Vos storyboards sont faits directement pour le turbomédia ou en envisageant une éventuelle version papier ?

Emilie : Effectivement, on a aussi préparé une version papier. Les storyboards sont d'abord faits en numérique avec pour principe de ne pas se donner de contraintes. Ensuite, vient le moment de l'adaptation pour le livre. Le turbomédia s'y prête plutôt bien puisqu'on peut découper les différentes cases numériques et les réagencer dans la page en repensant la narration comme pour une BD classique. C'est un travail supplémentaire où on doit être très rigoureux pour savoir exactement ce qu'il va y avoir à dessiner: il faut parfois prévoir de nouvelles cases ou en agrandir certaines. Mais ça nous permet d'avoir deux versions à proposer au lecteur. Tout le monde n'a pas envie de lire sur un écran, nous les premiers à la fin d'une journée de boulot...

Vous avez imaginé de nombreux débouchés à votre concept, pouvez-vous nous présenter un peu tout ce que vous avez prévu (je crois avoir entendu parler de jeux de rôle…) ?

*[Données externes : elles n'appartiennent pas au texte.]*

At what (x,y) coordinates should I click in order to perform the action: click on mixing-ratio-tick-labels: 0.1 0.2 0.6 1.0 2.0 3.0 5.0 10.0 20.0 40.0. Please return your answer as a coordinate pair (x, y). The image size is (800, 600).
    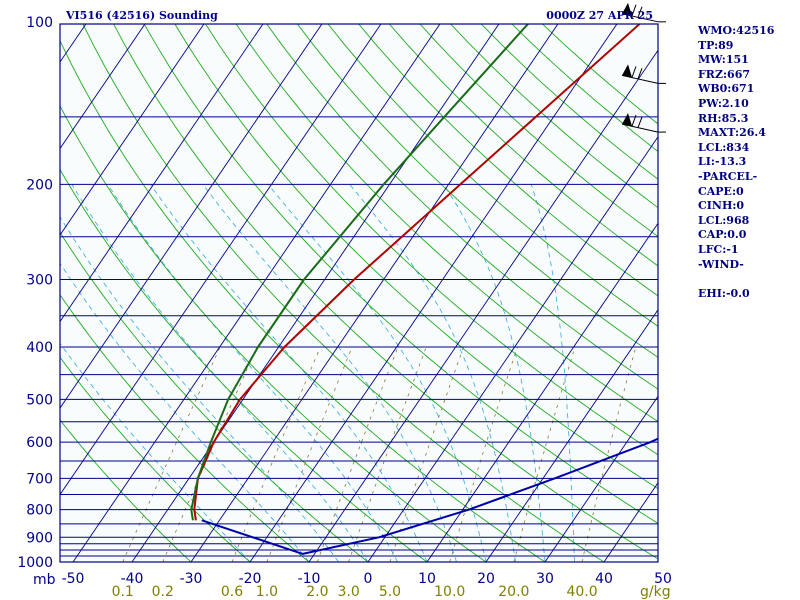
    Looking at the image, I should click on (355, 592).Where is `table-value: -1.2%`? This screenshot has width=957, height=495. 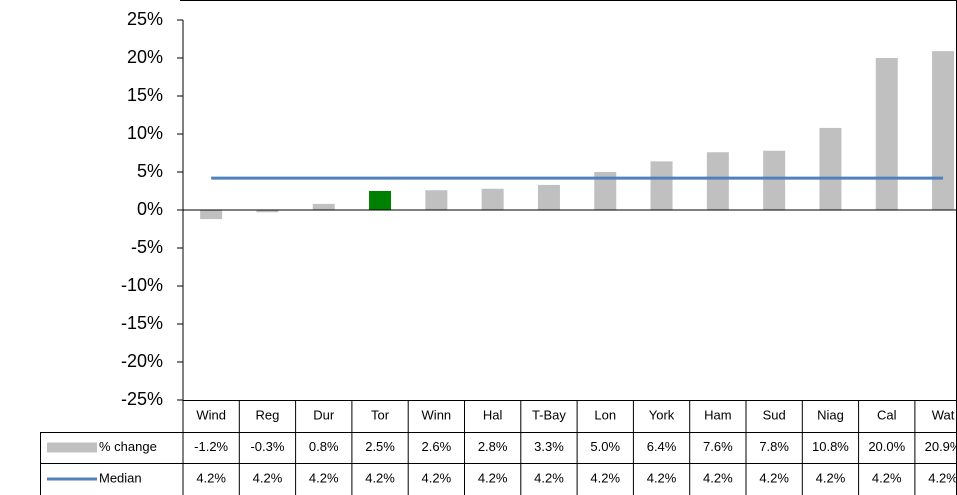
table-value: -1.2% is located at coordinates (211, 446).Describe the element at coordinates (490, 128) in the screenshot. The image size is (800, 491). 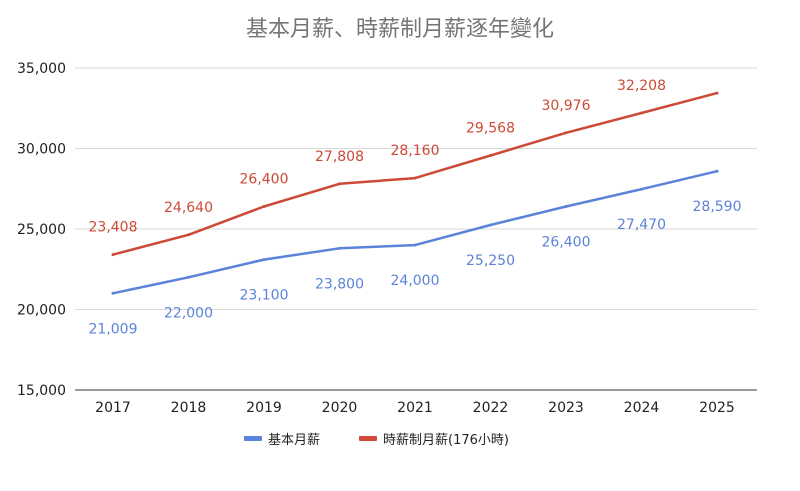
I see `data-label: 29,568` at that location.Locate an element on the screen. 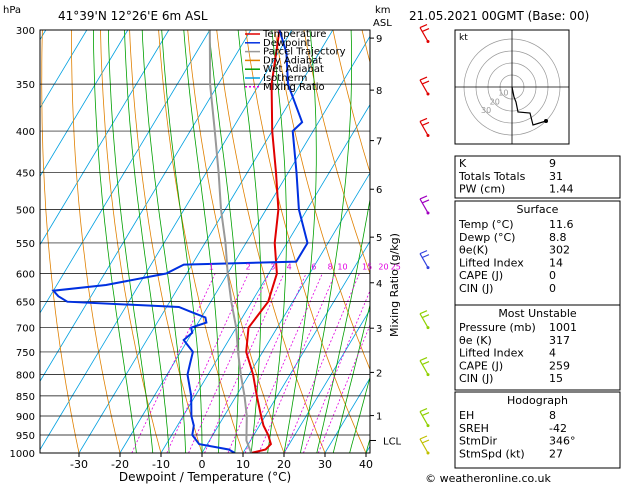  table-value: 9 is located at coordinates (552, 164).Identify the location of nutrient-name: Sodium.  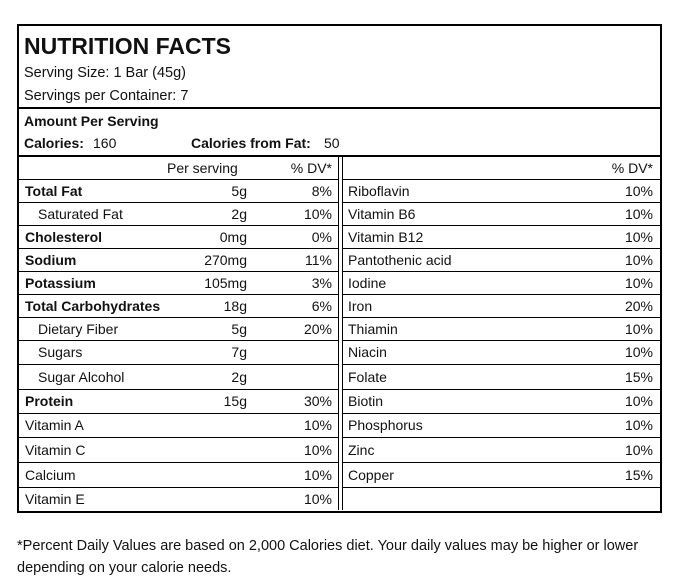
(51, 260).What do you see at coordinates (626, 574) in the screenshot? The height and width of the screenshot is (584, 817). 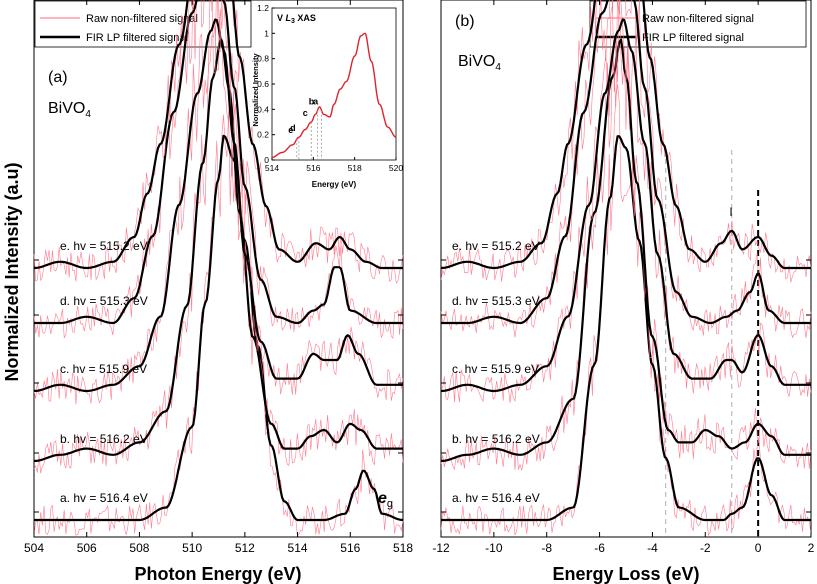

Emilie : Oui, on s'amuse beaucoup avec le concept de MediaEntity. On a pas mal de personnages, qui ne peuvent pas tous avoir leur place dans la bande-dessinée, et on a imaginé d'autres supports pour continuer à raconter leurs histoires et à explorer cet univers. On proposera début Janvier les différents modules en financement participatif et le public pourra choisir lesquels il souhaite voir aboutir. Il s'agira par exemple d'un documentaire sur l'avénement des mutations, ou encore de jeux de rôles. On présentera nos différentes idées Mardi prochain sur le site.

Simon : Pour les jeux, on s'est beaucoup amusés ce mois-ci à donner des petites missions aux lecteurs entre chaque épisode. L'idée est de continuer sur cette lancée avec des jeux plus ou moins grand publics, mais qui prolongent d'une manière ou d'une autre l'univers de
MediaEntity. On peut citer un projet de jeu de cartes, où il s'agira de faire "muter" ses adversaires. Ou encore un jeu de rôle "grandeur nature" dans le genre de ce qu'on vient de faire: Wilhem lancera des jeux de piste sur le net ou dans la réalité, et les joueurs devront apprendre les rudiments de la cryptographie ou du hacking pour résoudre les énigmes, plus pour les geeks donc !

 

Quelle suite aimeriez-vous que prenne votre projet ? Travail collectif d'auteurs dans l'esprit des "Autres Gens", adaptation en long métrage animé, série TV ?

Emilie : Pour la série TV, c'est un tout petit peu prématuré ! Non, plus sérieusement, la priorité pour nous, c'est de parvenir à financer le turbomédia. En fait, tout dépendra de la réussite ou non de la campagne de financement participatif et de l'intérêt pour les versions numérique et papier de MediaEntity. 


Simon : Nous ne sommes que deux sur le projet pour le moment, et on espère vraiment qu'on aura les moyens que d'autres personnes nous rejoignent pour nous aider à faire aboutir la saison 1.

 

Avez-vous besoin de collaborations ? de soutiens ?

Simon : Si quelqu'un ou quelqu'une s'y connaît en hacking et a envie de m'aider à faire les tutos de Wilhem, qu'il me fasse signe !

Emilie : Sinon, on a surtout besoin de faire connaître le projet et d'intéresser les gens à cette histoire et à ce format d'ici Janvier et le début de la campagne de financement participatif. Donc en parler comme tu le fais là, c'est déjà énorme pour nous.

 

Merci à tous les deux et surtout le meilleur pour la suite, en tout cas nous on adore votre travail et on le soutient à fond !

Merci à toi Ginie de nous avoir encouragés dès le début.